Oh! the Big Ape especially, how I hated him! When from the height of his desk these words fell upon my ear: “You will do a hundred lines; I mean you, you little sap-head!” I could have flown at his face like an enraged cat. He was the first to arouse in me those sudden and violent outbursts of rage that characterized me as a man, outbreaks which could scarcely have been foreseen in a child of my sweet and patient disposition.

I would be doing myself a great injustice in saying that I was altogether a bad scholar, I was, rather, an unequal and erratic one; one day at the head of my class, the next day at the foot; but on the whole I maintained a fair average, and at the end of the year I received the prize for translation—I won no others however. It surprised me that every one in the class did not receive the prize that I had won without great effort, for translation was extraordinarily easy for me. On the other hand I found composition very difficult, and narration still more so.

Little by little I deserted my own work-desk, and in my aunt Claire's room, near the china bon-bon bear, I underwent with as much resignation as possible, the torture that the preparing of my tasks imposed.

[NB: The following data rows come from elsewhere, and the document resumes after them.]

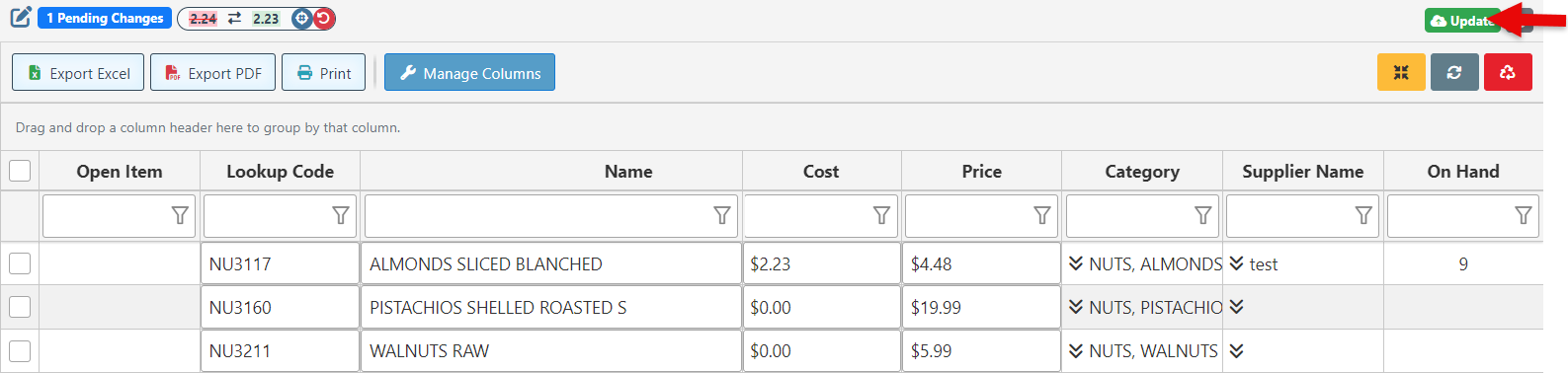Expand the supplier dropdown showing test
Screen dimensions: 1568x373
coord(1237,263)
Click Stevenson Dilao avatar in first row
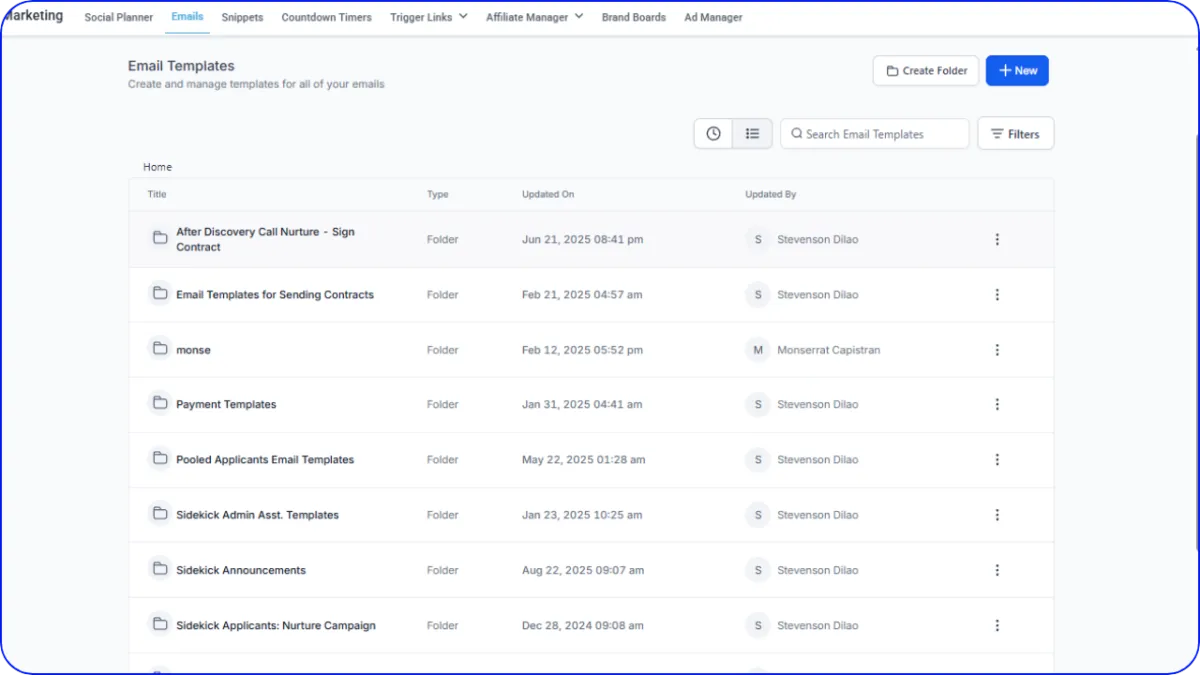This screenshot has width=1200, height=675. [757, 240]
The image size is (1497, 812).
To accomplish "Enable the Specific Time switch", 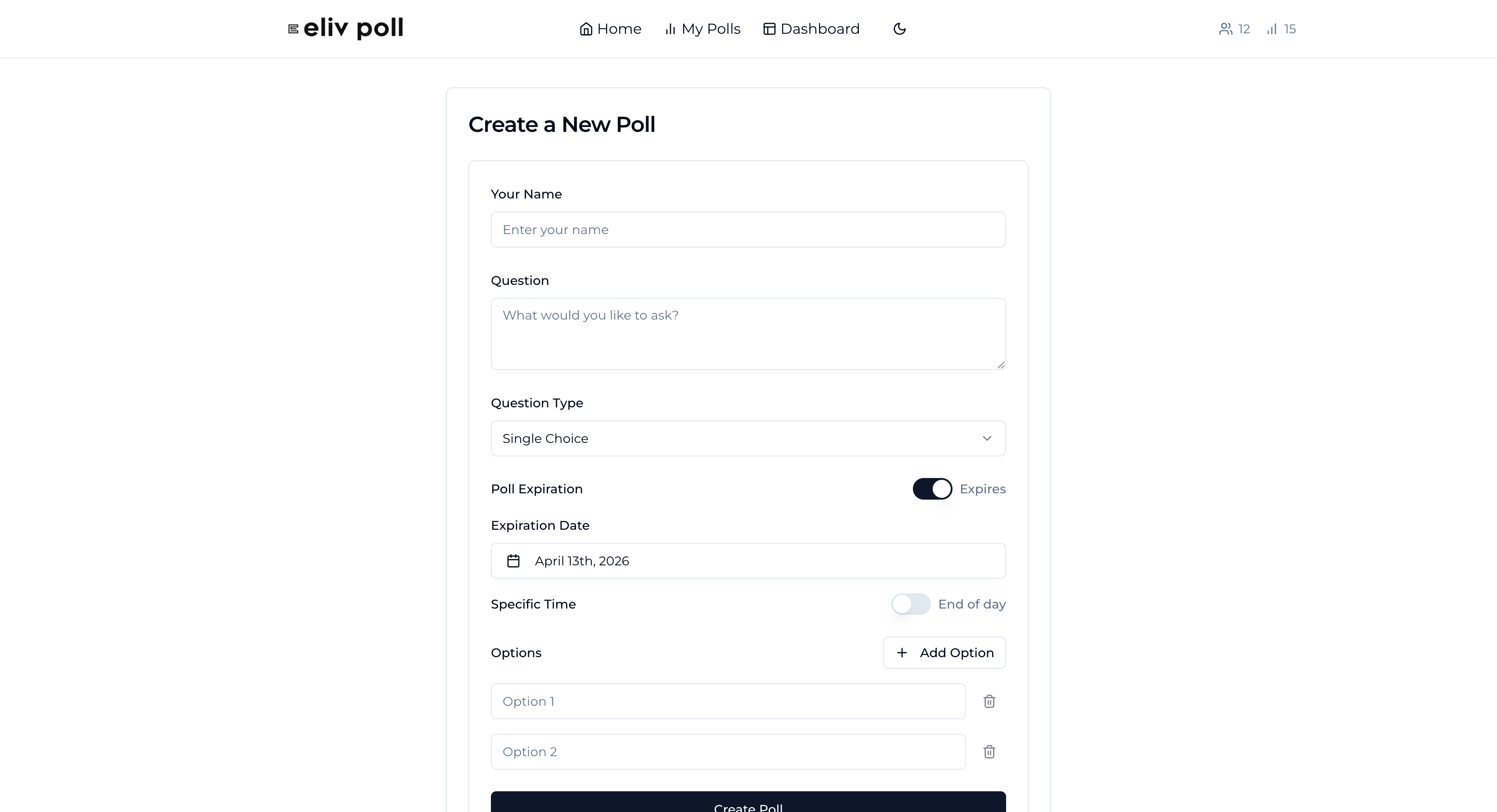I will [x=911, y=604].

On the wainscoting of the wall, in a hidden recess of the room, there is still visible, among the other fantastical sketches, a pen-portrait of the “Big Ape”; the ink has faded to a light yellow, but the drawing has endured, and when I look at it I again feel a sort of deadly weariness, and a sensation of suffocation chills me through and through—in short I once more live over those dread school-days.

Aunt Claire was more than ever my resource during those hard times; she always looked up words for me in the dictionary, and often she took upon herself the task of writing for me, in an assumed hand, the exercises exacted by the “Big Ape.”